The opportunities in the Arctic are manifold. Finland has Arctic expertise to cope in cold climate. It is not only about ice-breakers. We have “snow-how”. We know how to design services and to build infrastructures for the Arctic communities.
This includes: zero-emission housing, cold climate energy efficiency, smart road traffic, reliable weather services. This is so called Arctic smart. But we need to better promote the Finnish Arctic expertise. Let’s not be too shy. If it works in Finland – it works everywhere. This is a good reference line to start.
Weather and climate do not respect national borders. This is why meteorological cooperation is extremely important. Improving monitoring and observation networks will benefit public safety, maritime shipping and air traffic.
Together with the national meteorological institutes, we have a common goal to enhance climate science, improve observations and provide much needed services in the Arctic region.
Ladies and Gentlemen,
The Arctic is changing fast. Global warming will change the environmental and economic landscapes of the region. New sea-routes and easier access to natural resources will become a reality.

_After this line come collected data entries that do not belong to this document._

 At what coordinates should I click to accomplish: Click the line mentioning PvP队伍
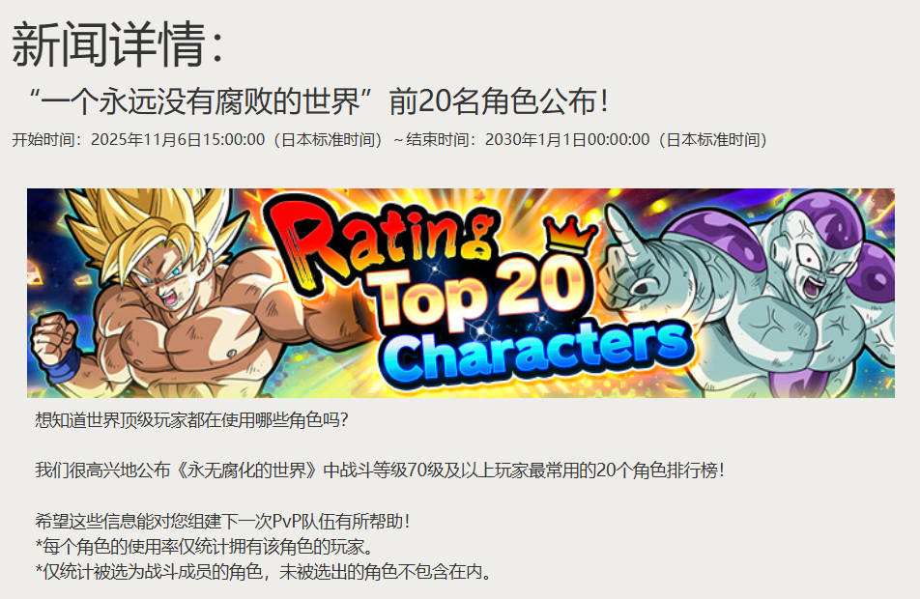(x=222, y=521)

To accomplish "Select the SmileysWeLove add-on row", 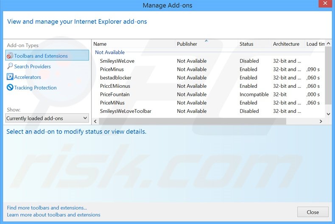I will (117, 61).

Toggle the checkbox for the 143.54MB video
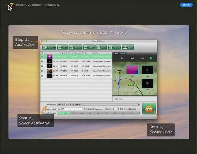pyautogui.click(x=42, y=61)
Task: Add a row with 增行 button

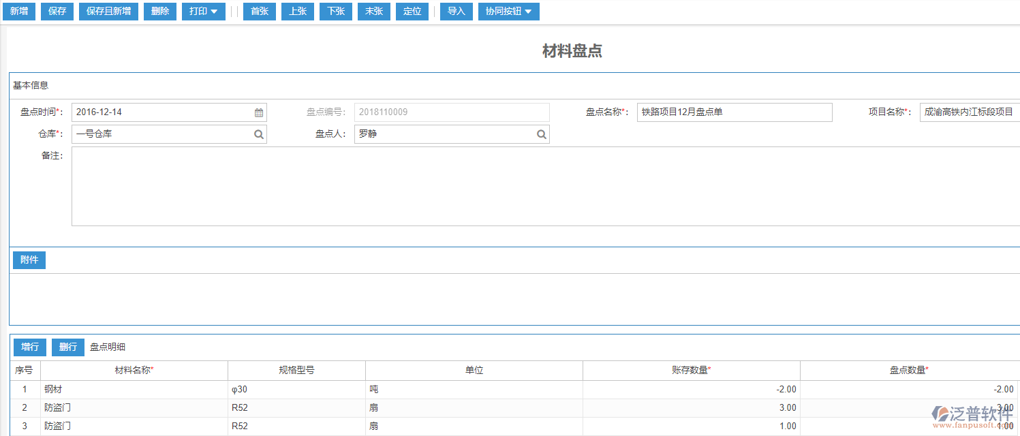Action: coord(29,347)
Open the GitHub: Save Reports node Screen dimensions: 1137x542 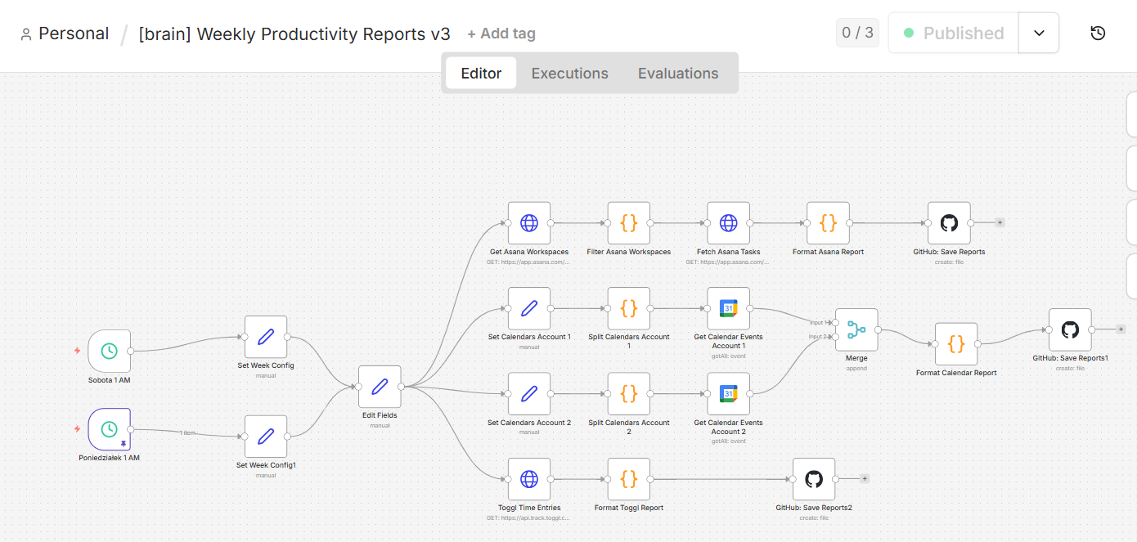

But Climate change will go even further. It may impact the inter-state relations and security in our region. The Artic countries have a special responsibility – and a possibility – to preserve the Arctic as a region of peace and stability.
We, politicians, need to promote constructive cooperation. Stable and economically vibrant Arctic region is in the interest of our people. The Artic climate is sufficiently harsh for our people we should not make their lives even tougher.
Let me finish by thanking the Finnish Meteorological Institute for taking the lead in meteorological cooperation during Finland’s Chairmanship in the Arctic Council. I would also like to thank the World Meteorological Organization for supporting the Finnish Chairmanship effort and allowing the Arctic Council and its Working Groups to benefit from its world-class expertise.